İşte bugünlük ben susuyorum, bu köşeyi yukarıdaki başlığı taşıyan, 30 Mart 2014 tarihli Cumhuriyet'teki yazıma bırakıyorum:
"Ey bu meclisin aşağılık mensupları! Acele edin ve defolup gidin.
Oturumunuzu sonlandırmaya geldim.
Meclisi yaptığınız her icraat ile kirletmenize ve şerefsizleştirmenize artık kalıcı bir son vermeye geldim.
Siz ki fitneci, fesatçı meclis üyeleri, siz ki iyi bir hükümet olmak dışındaki her şey!

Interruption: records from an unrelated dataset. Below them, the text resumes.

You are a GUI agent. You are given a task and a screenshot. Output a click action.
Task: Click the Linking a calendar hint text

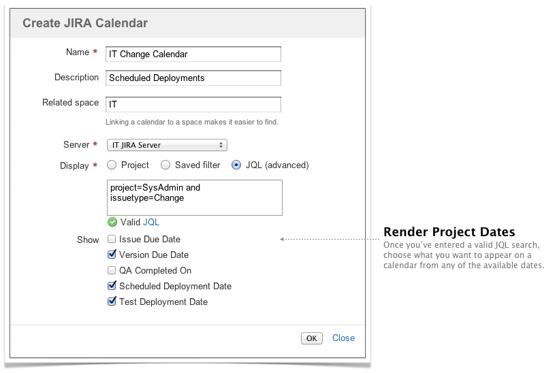191,123
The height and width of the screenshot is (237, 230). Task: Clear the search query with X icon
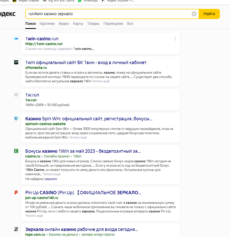tap(194, 14)
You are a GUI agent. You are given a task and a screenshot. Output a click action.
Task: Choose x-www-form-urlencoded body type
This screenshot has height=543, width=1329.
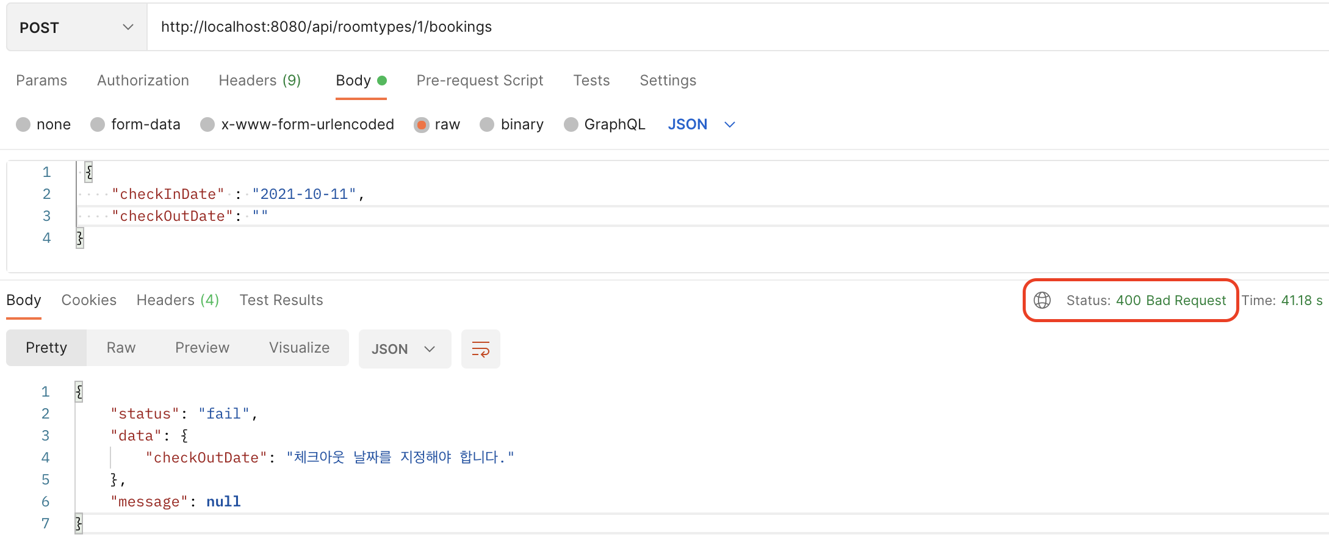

Kiralık sefil yaratıklar, zavallılar, ülkenizi en küçük şahsi çıkar adına satılığa çıkaranlar, birkaç kuruş için Tanrı'ya ihanet edenler, içinizde bir parça da olsun erdem kalmadı mı
Bir parça vicdan da mı yok
Atım kadar bile dindar değilsiniz!
Altın sizin yeni Tanrı'nız olmuş!
Satılığa çıkarmadığınız bir değer de kalmadı!
Ulusunuz adına iyi bir şey düşünemez misiniz
Sizi çıkarcı sürüsü, bulunduğunuz bu kutsal meclisi, o varlığınızla kirletiyorsunuz!
Tanrı'nın kutsadığı bu meclisi, ahlak yoksunu davranışlarınızla hırsızların ini haline çevirdiniz!
Halkın size verdiği yetkiyi kötüye kullandınız.
Siz ki halkın umutsuz dertlerine çare olmalıydınız. Kendiniz halka en büyük dert kaynağı oldunuz!